‘Leave the little boys and girls alone’
THE head of the Seventh-day Adventist church here on Sunday urged members of the church not to cover up acts of crime, whether they are committed in or outside of the church, by failing to report them to the police.
“Don’t steal, don’t kill, leave other men’s wives alone, leave the little boys and girls alone; don’t abuse them, and if you catch a deacon doing it, let the next person to know be the policeman, not the pastor.
“And then we can all go and visit him in jail and pray for him, bringing him soap, and water, and food. We must do the right thing,” said president of the West Indies Union (WIU), Derek Bignall.
He was speaking at the National Arena where the East Jamaica Conference hosted the 16-LB, 66-language travelling Bible as part of the Follow the Bible campaign.

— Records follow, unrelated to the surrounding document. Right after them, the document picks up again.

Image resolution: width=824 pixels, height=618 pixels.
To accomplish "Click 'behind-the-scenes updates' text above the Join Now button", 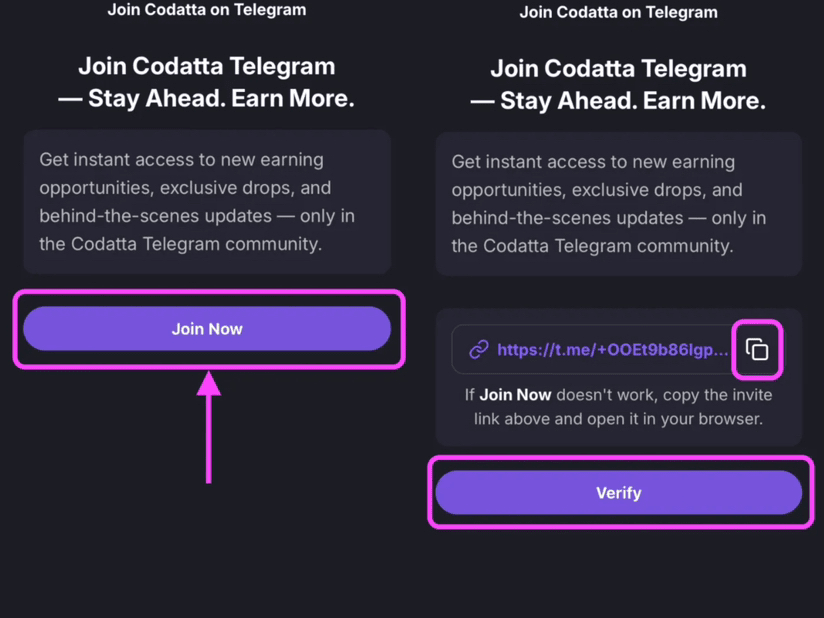I will click(156, 216).
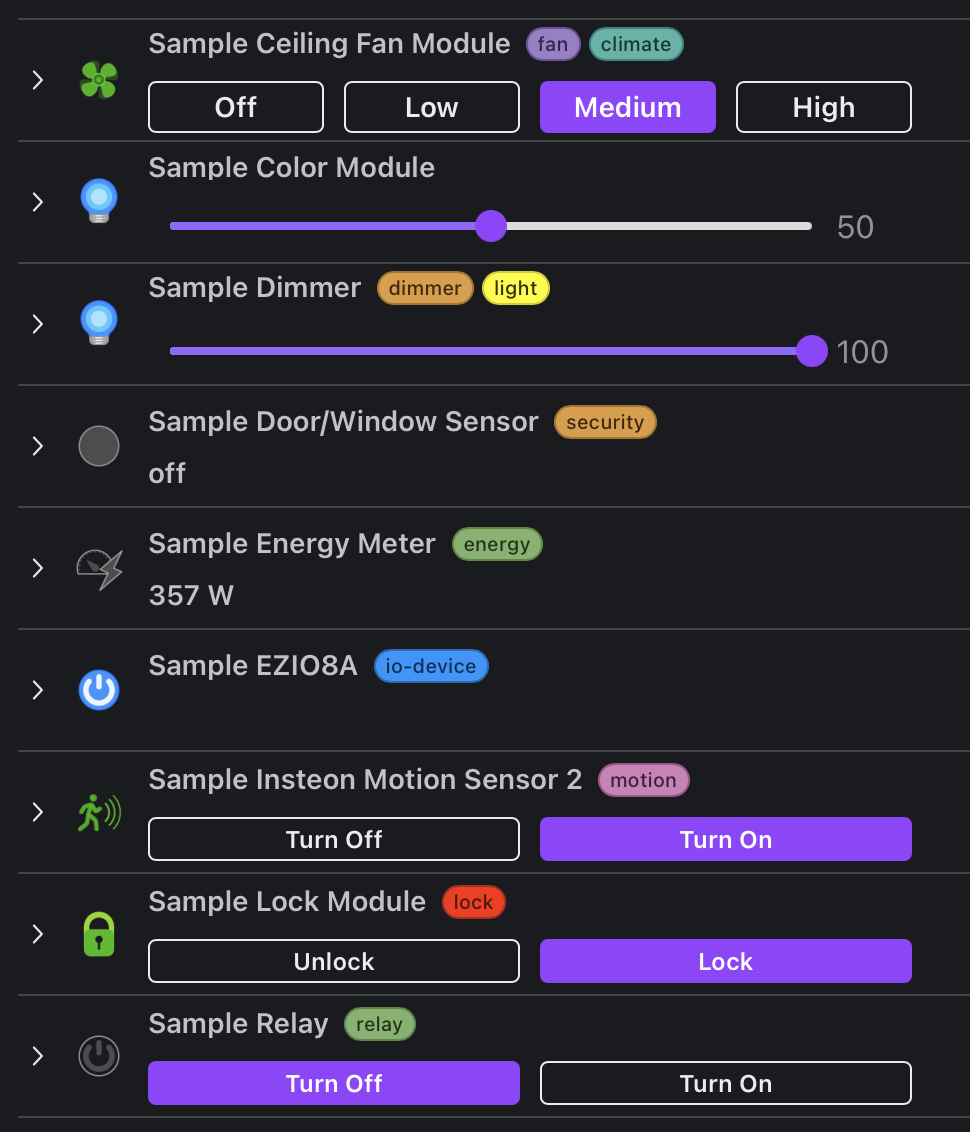This screenshot has width=970, height=1132.
Task: Turn On the Sample Relay
Action: coord(726,1083)
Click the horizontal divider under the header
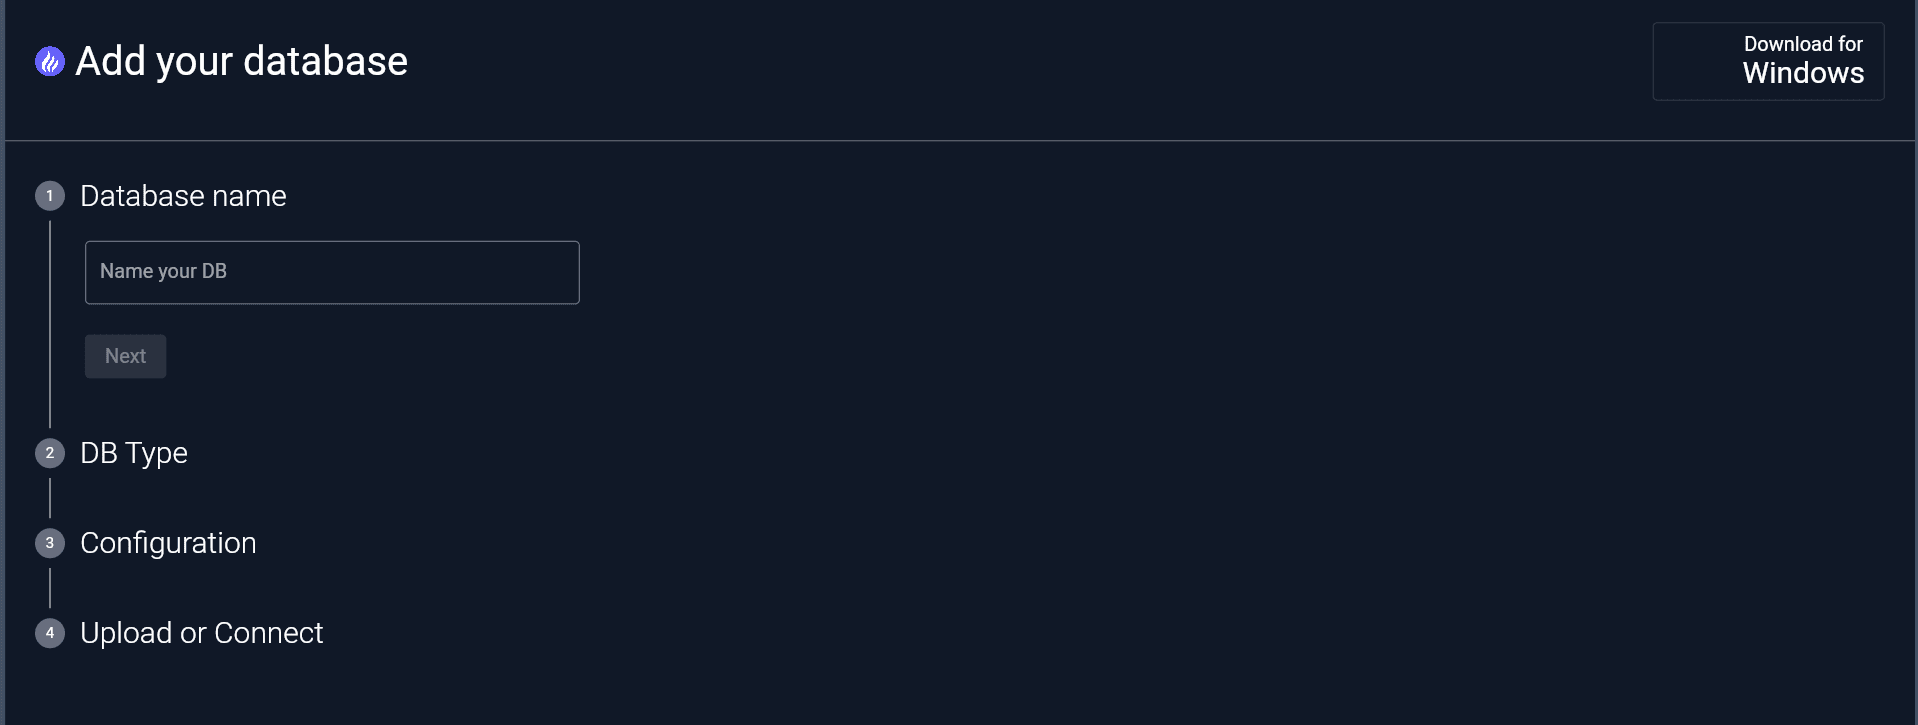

“No Seventh-day Adventist should ever go to jail. The only Adventist who should be in prison are those who we converted in prison or if you’re a prison warder, but you mustn’t leave from inside here to go down there unless you’re going to minister to them and go back to your house,” the pastor said.
Asked whether any member of the church was implicated in any act of wrongdoing, or whether he was speaking of a specific incident outside the church, Bignall said his remarks were not based on any particular incident.
“It is something I’ve said before,” he said. “Members should understand how serious this thing is. We are law-abiding people so we must stop covering up evil. We’ve got to stop this low-life living,” he told the Observer.
He, however, made reference to the police constable who was killed in front of his house two Fridays ago on Fisher Road in Mandeville — the seat of the WIU.
While addressing the gathering, he said: “The Seventh-day Adventist church in Jamaica condemns the ruthless killing of the 11 policemen slain this year and demand that as people of the word of God, when we know these people…,” trailing off before he could finish.
Later, he told the Observer: “The murder of that policeman last weekend, I don’t know him but it has hurt the core of me. By killing a policeman you are attacking the symbol of the security of the land. What message is that sending? That you’re bringing down law and order, you’re going to cripple security in this country. Something serious has to be done to put a noose on this lifestyle.
“Can reading the Bible change it? Yes, it can, because man is redeemable, man can repent, man can change, man can be re-born,” he said.
Although the minister batted for reporting crime to the police, he criticised those members of the force who betray the trust placed in them by citizens. He related a story about owners of illegal guns who were reportedly searching for the people who had found their weapons and reported the matter to the police.
“Now, how could those people know who reported it? We need some police who you can tell and nobody else knows but them and you. That’s how we’re going to help uncover crime,” he said.
In his short but wide-ranging delivery, Bignall said the Bible had best practices for every area of life, including debt management. He attacked Charles Darwin’s evolution theory and said the Ministry of Education should do more to push Creationism. He also said families were spending too much time using the Internet and watching television as opposed to reading the Bible.
Speaker of the House of Representatives, Delroy Chuck, who represented the Government at Sunday’s event added: “If we read the Bible, I am confident that we could get more and all Jamaicans to care for each other and we could have a better Jamaica.”
Follow the Bible is an initiative of the Adventist world church. Its objective is to generate deeper interest in reading the Bible. At the core of the campaign is a travelling Bible which has each of its 66 books translated into a different language. Its journey started in 2008 in the Philippines and will culminate in July next year at the church’s General Conference session in Atlanta. It arrived in Jamaica — its 112th stop — last Friday and visited each of the three counties, the Arena in Surrey being last on the list.
The Bible left Monday for Caracas, Venezuela, extending a six-continent, multi-country tour that has already included places like Denmark, the Netherlands, India, Australia, New Zealand, Romania, Korea and Costa Rica.
“The reason this Bible is going around the world is to tell people to fear God. Give glory to God, the hour of judgement has come, worship God who made heaven and earth, love God, love your fellow men,” said Bignall.